Stored data
┄┄┄┄┄┄┄┄┄┄┄┄┄┄┄┄┄┄┄┄
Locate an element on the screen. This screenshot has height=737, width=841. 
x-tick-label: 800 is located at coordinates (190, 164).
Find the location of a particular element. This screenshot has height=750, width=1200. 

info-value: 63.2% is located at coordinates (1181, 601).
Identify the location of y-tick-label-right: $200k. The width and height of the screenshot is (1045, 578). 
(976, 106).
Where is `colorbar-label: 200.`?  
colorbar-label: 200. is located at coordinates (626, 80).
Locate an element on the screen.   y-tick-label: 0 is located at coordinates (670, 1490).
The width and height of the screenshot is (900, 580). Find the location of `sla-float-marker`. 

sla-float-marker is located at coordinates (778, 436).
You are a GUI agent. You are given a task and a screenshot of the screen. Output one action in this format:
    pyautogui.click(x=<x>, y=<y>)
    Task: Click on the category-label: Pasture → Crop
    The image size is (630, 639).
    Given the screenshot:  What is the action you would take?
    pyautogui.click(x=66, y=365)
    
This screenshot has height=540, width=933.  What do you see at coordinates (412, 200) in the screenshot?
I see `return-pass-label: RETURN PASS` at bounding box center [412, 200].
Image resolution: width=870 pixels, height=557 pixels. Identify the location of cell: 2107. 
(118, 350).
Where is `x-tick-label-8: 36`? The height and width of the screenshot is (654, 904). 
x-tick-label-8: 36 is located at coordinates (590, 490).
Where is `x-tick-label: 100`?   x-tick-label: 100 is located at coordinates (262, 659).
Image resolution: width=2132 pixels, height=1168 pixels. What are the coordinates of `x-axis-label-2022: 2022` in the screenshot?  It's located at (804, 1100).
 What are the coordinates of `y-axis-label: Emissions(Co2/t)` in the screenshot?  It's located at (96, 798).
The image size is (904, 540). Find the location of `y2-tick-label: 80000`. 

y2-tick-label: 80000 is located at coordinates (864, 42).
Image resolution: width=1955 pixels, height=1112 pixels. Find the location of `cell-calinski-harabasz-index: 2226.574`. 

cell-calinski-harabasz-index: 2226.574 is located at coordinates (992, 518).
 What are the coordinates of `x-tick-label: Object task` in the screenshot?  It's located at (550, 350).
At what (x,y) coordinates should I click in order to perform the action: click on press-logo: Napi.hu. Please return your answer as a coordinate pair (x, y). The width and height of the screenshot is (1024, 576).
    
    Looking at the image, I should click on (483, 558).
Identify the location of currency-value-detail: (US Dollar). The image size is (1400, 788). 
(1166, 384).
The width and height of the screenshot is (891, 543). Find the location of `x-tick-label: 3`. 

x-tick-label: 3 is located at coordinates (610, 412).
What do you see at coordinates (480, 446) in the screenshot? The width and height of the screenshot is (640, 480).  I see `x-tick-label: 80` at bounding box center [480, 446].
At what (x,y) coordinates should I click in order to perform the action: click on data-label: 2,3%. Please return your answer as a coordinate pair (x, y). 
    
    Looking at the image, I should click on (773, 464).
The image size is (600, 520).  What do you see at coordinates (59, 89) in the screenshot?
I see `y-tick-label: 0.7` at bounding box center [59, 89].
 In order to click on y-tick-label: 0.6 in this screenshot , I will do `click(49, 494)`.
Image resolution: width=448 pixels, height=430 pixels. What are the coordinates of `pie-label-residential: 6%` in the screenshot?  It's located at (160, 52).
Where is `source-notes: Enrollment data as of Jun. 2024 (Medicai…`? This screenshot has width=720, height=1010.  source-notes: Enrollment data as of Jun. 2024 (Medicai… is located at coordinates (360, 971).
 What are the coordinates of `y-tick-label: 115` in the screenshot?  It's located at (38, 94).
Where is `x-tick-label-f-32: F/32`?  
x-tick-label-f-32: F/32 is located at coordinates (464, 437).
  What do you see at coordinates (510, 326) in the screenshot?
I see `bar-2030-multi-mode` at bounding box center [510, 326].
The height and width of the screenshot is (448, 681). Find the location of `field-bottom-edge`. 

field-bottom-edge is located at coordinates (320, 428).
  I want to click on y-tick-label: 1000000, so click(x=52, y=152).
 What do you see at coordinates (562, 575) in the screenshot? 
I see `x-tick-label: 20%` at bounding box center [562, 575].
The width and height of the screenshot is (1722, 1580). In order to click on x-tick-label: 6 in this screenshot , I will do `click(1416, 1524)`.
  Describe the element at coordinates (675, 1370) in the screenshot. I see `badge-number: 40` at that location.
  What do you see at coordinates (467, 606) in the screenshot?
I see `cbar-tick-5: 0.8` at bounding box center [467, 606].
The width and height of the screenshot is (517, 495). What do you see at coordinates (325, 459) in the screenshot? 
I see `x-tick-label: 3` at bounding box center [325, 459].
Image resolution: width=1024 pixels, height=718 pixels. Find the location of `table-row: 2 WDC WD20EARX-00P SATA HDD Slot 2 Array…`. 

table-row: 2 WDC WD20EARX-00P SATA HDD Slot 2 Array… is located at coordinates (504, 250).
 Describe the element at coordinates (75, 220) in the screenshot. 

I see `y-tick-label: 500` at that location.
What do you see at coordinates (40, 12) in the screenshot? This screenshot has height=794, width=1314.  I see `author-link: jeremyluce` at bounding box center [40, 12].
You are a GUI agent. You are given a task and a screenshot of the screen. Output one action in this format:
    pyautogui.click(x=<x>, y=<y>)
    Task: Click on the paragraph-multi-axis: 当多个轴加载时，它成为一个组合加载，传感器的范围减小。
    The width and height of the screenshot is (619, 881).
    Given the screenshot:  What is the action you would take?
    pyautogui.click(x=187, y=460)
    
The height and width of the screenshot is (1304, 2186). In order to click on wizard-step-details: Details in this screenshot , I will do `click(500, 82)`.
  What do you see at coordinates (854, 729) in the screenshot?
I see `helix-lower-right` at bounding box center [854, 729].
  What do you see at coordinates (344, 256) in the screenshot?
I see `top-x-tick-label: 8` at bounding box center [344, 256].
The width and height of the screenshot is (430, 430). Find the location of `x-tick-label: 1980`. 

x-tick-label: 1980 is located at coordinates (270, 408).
┄┄┄┄┄┄┄┄┄┄┄┄┄┄┄┄┄┄┄┄
## Exercise objective
Copy every one of the lines above, word for word.

## Exercise result
Locate an element on the screen. This screenshot has height=737, width=841. 
x-tick-label: 800 is located at coordinates (190, 164).
Find the location of a particular element. This screenshot has height=750, width=1200. 

info-value: 63.2% is located at coordinates (1181, 601).
Identify the location of y-tick-label-right: $200k. The width and height of the screenshot is (1045, 578). 
(976, 106).
Where is `colorbar-label: 200.`?  
colorbar-label: 200. is located at coordinates (626, 80).
Locate an element on the screen.   y-tick-label: 0 is located at coordinates (670, 1490).
The width and height of the screenshot is (900, 580). Find the location of `sla-float-marker`. 

sla-float-marker is located at coordinates (778, 436).
You are a GUI agent. You are given a task and a screenshot of the screen. Output one action in this format:
    pyautogui.click(x=<x>, y=<y>)
    Task: Click on the category-label: Pasture → Crop
    The image size is (630, 639).
    Given the screenshot:  What is the action you would take?
    pyautogui.click(x=66, y=365)
    
This screenshot has height=540, width=933.  What do you see at coordinates (412, 200) in the screenshot?
I see `return-pass-label: RETURN PASS` at bounding box center [412, 200].
Image resolution: width=870 pixels, height=557 pixels. Identify the location of cell: 2107. 
(118, 350).
Where is `x-tick-label-8: 36`? The height and width of the screenshot is (654, 904). 
x-tick-label-8: 36 is located at coordinates (590, 490).
Where is `x-tick-label: 100`?   x-tick-label: 100 is located at coordinates (262, 659).
Image resolution: width=2132 pixels, height=1168 pixels. What are the coordinates of `x-axis-label-2022: 2022` in the screenshot?  It's located at (804, 1100).
 What are the coordinates of `y-axis-label: Emissions(Co2/t)` in the screenshot?  It's located at (96, 798).
The image size is (904, 540). Find the location of `y2-tick-label: 80000`. 

y2-tick-label: 80000 is located at coordinates (864, 42).
Image resolution: width=1955 pixels, height=1112 pixels. Find the location of `cell-calinski-harabasz-index: 2226.574`. 

cell-calinski-harabasz-index: 2226.574 is located at coordinates (992, 518).
 What are the coordinates of `x-tick-label: Object task` in the screenshot?  It's located at (550, 350).
At what (x,y) coordinates should I click in order to perform the action: click on press-logo: Napi.hu. Please return your answer as a coordinate pair (x, y). The width and height of the screenshot is (1024, 576).
    
    Looking at the image, I should click on (483, 558).
Identify the location of currency-value-detail: (US Dollar). The image size is (1400, 788). 
(1166, 384).
The width and height of the screenshot is (891, 543). Find the location of `x-tick-label: 3`. 

x-tick-label: 3 is located at coordinates (610, 412).
What do you see at coordinates (480, 446) in the screenshot? The width and height of the screenshot is (640, 480).  I see `x-tick-label: 80` at bounding box center [480, 446].
At what (x,y) coordinates should I click in order to perform the action: click on data-label: 2,3%. Please return your answer as a coordinate pair (x, y). 
    
    Looking at the image, I should click on (773, 464).
The image size is (600, 520).  What do you see at coordinates (59, 89) in the screenshot?
I see `y-tick-label: 0.7` at bounding box center [59, 89].
 In order to click on y-tick-label: 0.6 in this screenshot , I will do `click(49, 494)`.
Image resolution: width=448 pixels, height=430 pixels. What are the coordinates of `pie-label-residential: 6%` in the screenshot?  It's located at (160, 52).
Where is `source-notes: Enrollment data as of Jun. 2024 (Medicai…`? This screenshot has width=720, height=1010.  source-notes: Enrollment data as of Jun. 2024 (Medicai… is located at coordinates (360, 971).
 What are the coordinates of `y-tick-label: 115` in the screenshot?  It's located at (38, 94).
Where is `x-tick-label-f-32: F/32`?  
x-tick-label-f-32: F/32 is located at coordinates (464, 437).
  What do you see at coordinates (510, 326) in the screenshot?
I see `bar-2030-multi-mode` at bounding box center [510, 326].
The height and width of the screenshot is (448, 681). Find the location of `field-bottom-edge`. 

field-bottom-edge is located at coordinates (320, 428).
  I want to click on y-tick-label: 1000000, so click(x=52, y=152).
 What do you see at coordinates (562, 575) in the screenshot? 
I see `x-tick-label: 20%` at bounding box center [562, 575].
The width and height of the screenshot is (1722, 1580). In order to click on x-tick-label: 6 in this screenshot , I will do `click(1416, 1524)`.
  Describe the element at coordinates (675, 1370) in the screenshot. I see `badge-number: 40` at that location.
  What do you see at coordinates (467, 606) in the screenshot?
I see `cbar-tick-5: 0.8` at bounding box center [467, 606].
The width and height of the screenshot is (517, 495). What do you see at coordinates (325, 459) in the screenshot? 
I see `x-tick-label: 3` at bounding box center [325, 459].
Image resolution: width=1024 pixels, height=718 pixels. Find the location of `table-row: 2 WDC WD20EARX-00P SATA HDD Slot 2 Array…`. 

table-row: 2 WDC WD20EARX-00P SATA HDD Slot 2 Array… is located at coordinates (504, 250).
 Describe the element at coordinates (75, 220) in the screenshot. 

I see `y-tick-label: 500` at that location.
What do you see at coordinates (40, 12) in the screenshot? This screenshot has height=794, width=1314.  I see `author-link: jeremyluce` at bounding box center [40, 12].
You are a GUI agent. You are given a task and a screenshot of the screen. Output one action in this format:
    pyautogui.click(x=<x>, y=<y>)
    Task: Click on the paragraph-multi-axis: 当多个轴加载时，它成为一个组合加载，传感器的范围减小。
    The width and height of the screenshot is (619, 881).
    Given the screenshot:  What is the action you would take?
    pyautogui.click(x=187, y=460)
    
The height and width of the screenshot is (1304, 2186). In order to click on wizard-step-details: Details in this screenshot , I will do `click(500, 82)`.
  What do you see at coordinates (854, 729) in the screenshot?
I see `helix-lower-right` at bounding box center [854, 729].
  What do you see at coordinates (344, 256) in the screenshot?
I see `top-x-tick-label: 8` at bounding box center [344, 256].
The width and height of the screenshot is (430, 430). Find the location of `x-tick-label: 1980`. 

x-tick-label: 1980 is located at coordinates (270, 408).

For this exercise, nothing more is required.